Activity ▸
Every line of the entries below from the one containing "Click the V mark under Thread Gripper" to the one containing "Mute the YouTube video volume", both ends included, must be written out exactly. No other line belongs in the answer.
=== Data records ===
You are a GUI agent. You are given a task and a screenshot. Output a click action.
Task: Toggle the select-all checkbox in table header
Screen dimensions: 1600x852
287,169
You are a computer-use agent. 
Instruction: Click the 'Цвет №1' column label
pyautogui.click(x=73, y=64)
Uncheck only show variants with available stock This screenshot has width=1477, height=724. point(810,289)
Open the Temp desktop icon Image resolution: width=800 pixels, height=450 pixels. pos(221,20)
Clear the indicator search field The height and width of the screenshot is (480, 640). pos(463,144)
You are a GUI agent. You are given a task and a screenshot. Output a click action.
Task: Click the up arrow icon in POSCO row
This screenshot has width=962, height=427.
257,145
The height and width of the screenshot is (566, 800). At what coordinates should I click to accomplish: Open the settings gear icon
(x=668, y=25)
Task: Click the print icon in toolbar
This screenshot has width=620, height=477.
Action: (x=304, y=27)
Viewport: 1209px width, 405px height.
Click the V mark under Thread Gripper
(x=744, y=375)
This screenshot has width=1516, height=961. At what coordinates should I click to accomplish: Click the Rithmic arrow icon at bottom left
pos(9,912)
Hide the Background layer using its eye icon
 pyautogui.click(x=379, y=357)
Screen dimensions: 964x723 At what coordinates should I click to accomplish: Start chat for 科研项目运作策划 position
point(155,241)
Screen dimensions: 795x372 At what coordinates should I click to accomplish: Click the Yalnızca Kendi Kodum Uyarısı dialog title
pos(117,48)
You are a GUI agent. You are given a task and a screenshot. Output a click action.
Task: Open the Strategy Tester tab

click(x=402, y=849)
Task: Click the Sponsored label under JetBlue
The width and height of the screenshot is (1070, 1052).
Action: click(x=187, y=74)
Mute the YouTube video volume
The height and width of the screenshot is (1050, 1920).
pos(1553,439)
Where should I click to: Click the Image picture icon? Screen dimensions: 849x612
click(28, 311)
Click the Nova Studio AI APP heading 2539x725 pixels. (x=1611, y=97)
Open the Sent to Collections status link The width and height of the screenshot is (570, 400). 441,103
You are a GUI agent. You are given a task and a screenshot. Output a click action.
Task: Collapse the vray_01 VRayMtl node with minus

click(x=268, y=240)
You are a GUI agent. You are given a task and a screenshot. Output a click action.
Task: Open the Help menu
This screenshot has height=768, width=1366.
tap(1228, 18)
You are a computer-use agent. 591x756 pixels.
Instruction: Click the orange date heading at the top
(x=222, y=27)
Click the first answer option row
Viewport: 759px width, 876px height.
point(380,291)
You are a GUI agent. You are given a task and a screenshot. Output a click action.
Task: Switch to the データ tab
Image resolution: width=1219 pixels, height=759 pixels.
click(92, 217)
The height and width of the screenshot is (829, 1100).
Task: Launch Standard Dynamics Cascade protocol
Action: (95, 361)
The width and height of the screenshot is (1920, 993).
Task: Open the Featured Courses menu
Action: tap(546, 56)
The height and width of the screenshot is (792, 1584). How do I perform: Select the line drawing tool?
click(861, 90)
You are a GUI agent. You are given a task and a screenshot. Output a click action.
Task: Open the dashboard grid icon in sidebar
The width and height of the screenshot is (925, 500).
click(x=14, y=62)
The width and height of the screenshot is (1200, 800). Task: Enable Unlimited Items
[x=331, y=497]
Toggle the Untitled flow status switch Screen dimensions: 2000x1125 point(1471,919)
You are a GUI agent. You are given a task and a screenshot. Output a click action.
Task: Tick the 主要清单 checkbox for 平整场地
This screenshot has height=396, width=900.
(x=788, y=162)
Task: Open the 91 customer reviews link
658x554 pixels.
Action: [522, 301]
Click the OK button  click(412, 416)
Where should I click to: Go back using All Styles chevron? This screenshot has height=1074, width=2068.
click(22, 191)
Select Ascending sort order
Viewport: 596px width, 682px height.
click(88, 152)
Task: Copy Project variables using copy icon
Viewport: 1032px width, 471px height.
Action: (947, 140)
===
Reply to the task ▸
Click the V mark under Thread Gripper
(x=744, y=375)
This screenshot has width=1516, height=961. At what coordinates should I click to accomplish: Click the Rithmic arrow icon at bottom left
pos(9,912)
Hide the Background layer using its eye icon
 pyautogui.click(x=379, y=357)
Screen dimensions: 964x723 At what coordinates should I click to accomplish: Start chat for 科研项目运作策划 position
point(155,241)
Screen dimensions: 795x372 At what coordinates should I click to accomplish: Click the Yalnızca Kendi Kodum Uyarısı dialog title
pos(117,48)
You are a GUI agent. You are given a task and a screenshot. Output a click action.
Task: Open the Strategy Tester tab

click(x=402, y=849)
Task: Click the Sponsored label under JetBlue
The width and height of the screenshot is (1070, 1052).
Action: click(x=187, y=74)
Mute the YouTube video volume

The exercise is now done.